Here are the insurers who will face the biggest hit from Harvey

Morgan Stanley believes that major insurers operating in Texas could stand to lose billions of dollars to claims made following Hurricane Harvey – with State Farm and Allstate to take the bulk of the hit.

The bank said that if media reports on the hurricane’s damage – ranging between $30 billion and $40 billion – are correct, then Harvey would rank as the fourth worst storm in US history, when adjusted for inflation.

Although Harvey brought strong winds to Texas, it was the severe, flood-causing rainfall that caused the most damages, Morgan Stanley observed.

“Early estimates on wind losses from RMS are in the low single digit $billions. Flooding has been extensive and could cause more insured losses than wind,” the bank said in its release.

The bank also found that in Texas, the 10 largest homeowners’ insurers are responsible for the bulk of that market, and thus are anticipated to lose the most.

“The homeowners market is concentrated (the top-10 account for ~77% of the market), but wind losses could be less than flood losses,” it said.

State Farm commanded the largest homeowners’ market share, at 21.5%. Allstate came in second, with 12.7%, followed by Farmers with 10.9%. Of the rest that made the list, USAA has 10.1% of the market, Liberty 8.2%, Travelers 3.7%, Nationwide 3.0%, Texas Farm Bureau 2.8%, PGR 2.2%, and CB 2.1%.

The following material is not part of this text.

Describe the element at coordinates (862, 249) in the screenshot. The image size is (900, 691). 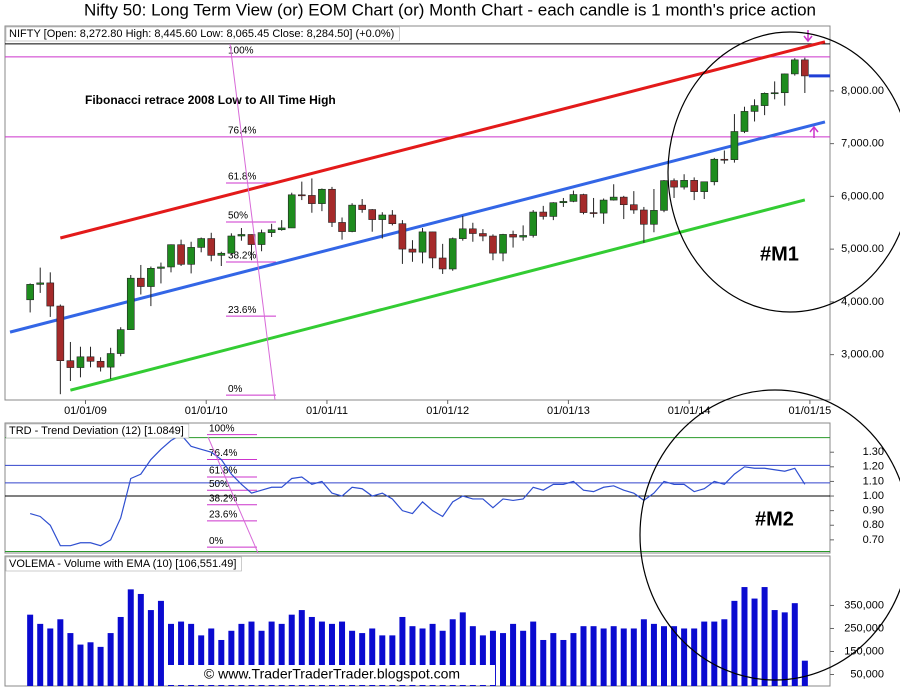
I see `y-tick-label: 5,000.00` at that location.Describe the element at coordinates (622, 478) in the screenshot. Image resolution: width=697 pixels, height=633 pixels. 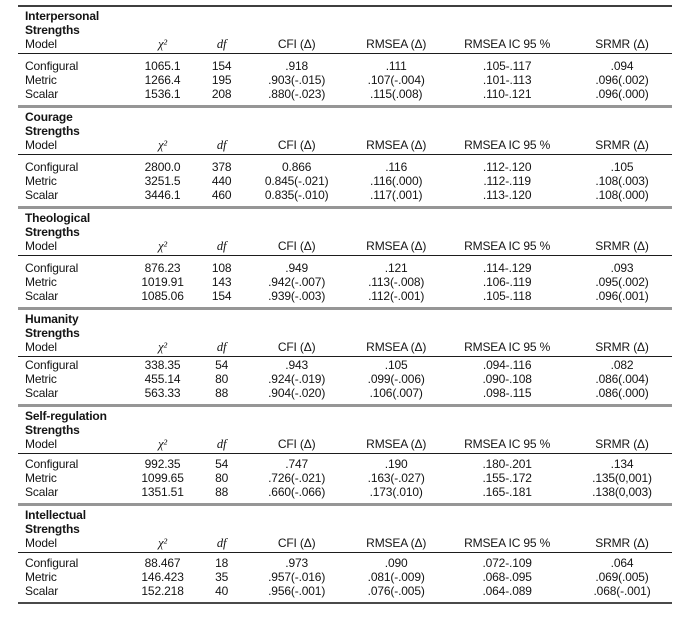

Business Insider reported that the stock prices of Allstate and Travelers were down 1.53% and 2.63%, respectively, Monday afternoon.

By comparison, the state’s commercial insurance market is much more fragmented.

“In the commercial market, the top-10 account for only about 55% of the market (with the largest two writers including Hartford Financial Services and Travelers),” it said.

Just keep in mind this effects the whole country.